August 10, 2021
On Monday the Intergovernmental Panel on Climate Change, a scientific body convened by the United Nations, released a major new report on the impacts of climate change as reported by the New York Times on August 9.
The report, based on the analysis of more than 14,000 studies, is the clearest and most comprehensive summary yet of the physical science of climate change. It lays out what the climate was like in the past, what it’s like now and what it will be like for decades to come. And it shows how humans can affect future climate through actions they take — or don’t take — now to reduce emissions of carbon dioxide and other heat-trapping gases.
Here are five takeaways from the report:
Human influence has unequivocally warmed the planet.
This report is the sixth assessment of climate science by the U.N. group, and unlike previous reports, this one dispenses with any doubt about who or what is responsible for global warming. “It is unequivocal that human influence has warmed the atmosphere, ocean and land,” the report says in its very first finding.
Observed increases in carbon dioxide in the atmosphere since 1750 can be directly tied to human activity, largely the burning of coal, oil and other fossil fuels as the world became industrialized. Those emissions have increased greatly over time and continue today, as the world grows even warmer. And the impacts are being felt in every region of the world.
Climate science is getting better and more precise.
One of the reasons the report can conclude without a doubt that humans are responsible for global warming is that climate research has greatly improved, even in the eight years since the previous U.N. report was released.
There is much more observational data — temperature measurements and other data from instruments on land, in the oceans and in space — that reduce uncertainty as to what is occurring. The improvement is especially noticeable in some less affluent parts of the world that historically had little capacity for collecting climate data.
Computer models that simulate the climate have also greatly improved, and there is more computer power to run these simulations faster so that they can be repeated over and over. These improvements, plus the ability to plug more and better data into the models, give scientists more confidence that their models are correctly forecasting future climate.
In the last decade great strides have been made in attribution research, which seeks to examine possible links between climate change and specific extreme events like heat waves and heavy rains. Research teams can now quickly analyze an event and determine whether warming made it more or less likely to have occurred, adding to overall confidence in the nature of climate change.
The world has already warmed about 1.1 degree Celsius (about 2 degrees Fahrenheit) since the 19th century. The report concludes that humans have put so much carbon dioxide and other greenhouse gases into the atmosphere that this warming will continue at least until the middle of the century, even if nations take immediate steps today to sharply cut emissions.
That means some of the noticeable effects the world is seeing now — like extreme droughts, severe heat waves and catastrophic downpours and flooding — will continue to worsen for at least the next 30 years.
Some other impacts will continue for far longer. The enormous ice sheets in Greenland and West Antarctica will continue to melt at least through the end of the century. Global sea level will continue to rise for at least 2,000 years.

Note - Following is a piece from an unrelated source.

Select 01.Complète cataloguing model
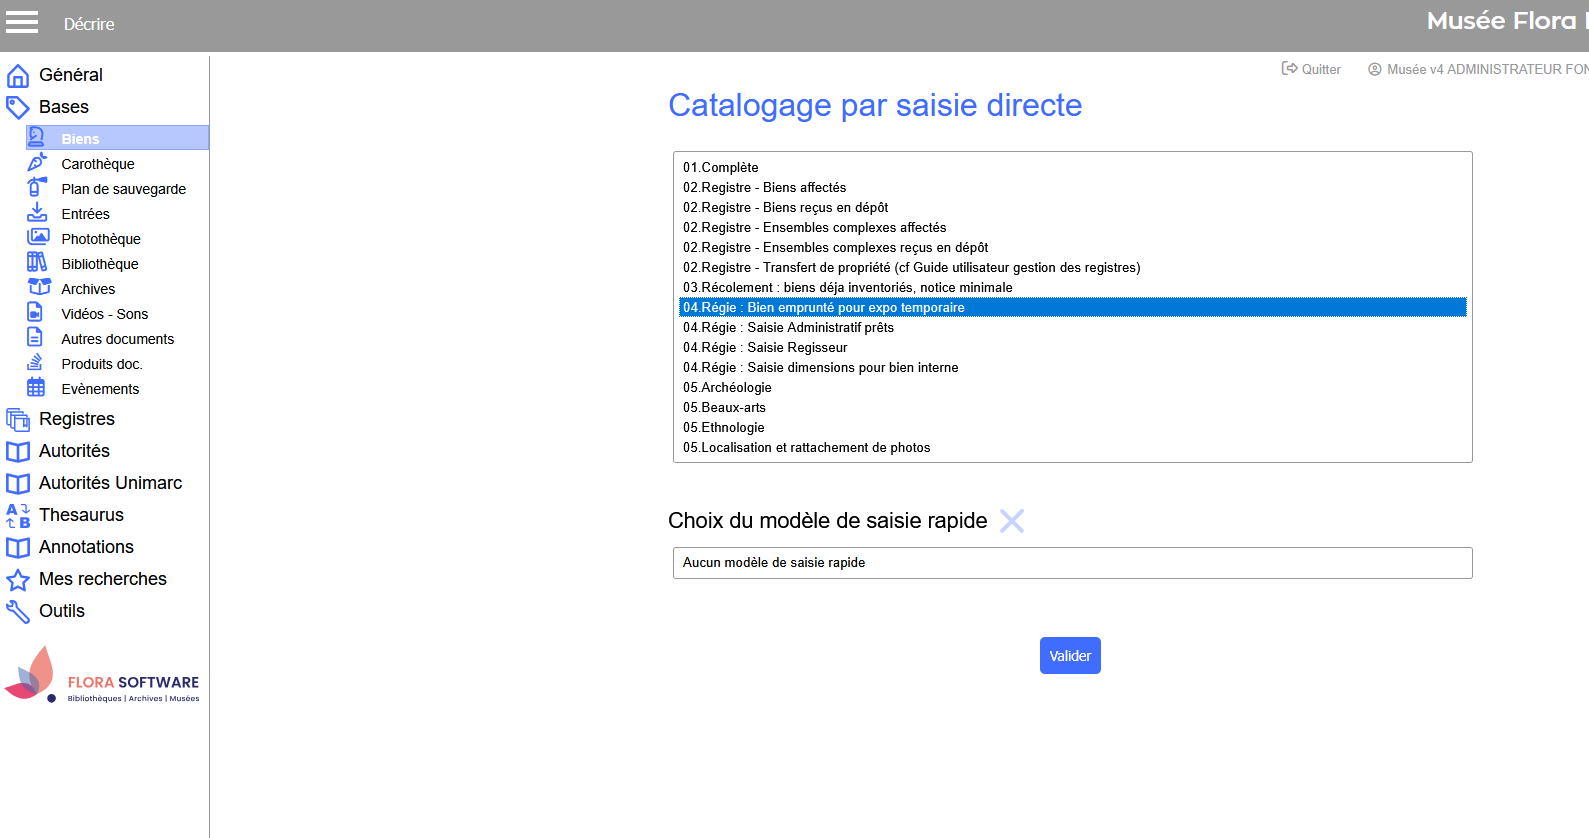The height and width of the screenshot is (838, 1589). (720, 167)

Climate changes are happening rapidly.
The report found that the some of the changes are greater than they’ve ever been compared with previous periods of time ranging from centuries to many millenniums.
Concentration of carbon dioxide in the atmosphere, for example, is greater than at any time in the past two million years. The extent of late-summer sea ice in the Arctic is lower than it’s been any time in the past 1,000 years.
But the report also found that changes are happening more quickly now than even in the much more recent past. The rate of sea level rise has roughly doubled since 2006. Each of the past four decades have been successively warmer than the previous one. Heat waves on land have become significantly hotter since 1950 and marine heat waves — bursts of extreme heat in the ocean that can kill marine life — have doubled in frequency in the past four decades.
There is still a window in which humans can alter the climate path.
The report laid out five climate futures, in which humans take varying steps to reduce the emissions that cause warming. Under all of them, the world will reach 1.5 degrees — the more ambitious of the targets set by the Paris climate change agreement in 2015 — by 2040 or sooner.
Under most of the scenarios discussed in the report, warming will continue well beyond 2040, through the remainder of the century. In the worst cases, where the world does little to reduce emissions, temperatures by 2100 could be 3 to 6 degrees Celsius (5.5 to 11 degrees Fahrenheit) above preindustrial levels. That would have catastrophic consequences.
But the report shows that aggressive, rapid and widespread emissions cuts, beginning now, could limit the warming beyond 2050. In the most optimistic scenario, reaching “net zero” emissions could even bring warming back slightly under 1.5 degrees Celsius in the second half of the century.
Such a scenario would be a mammoth and expensive undertaking for the world. It would also require a level of political will that most governments have so far been unable to muster.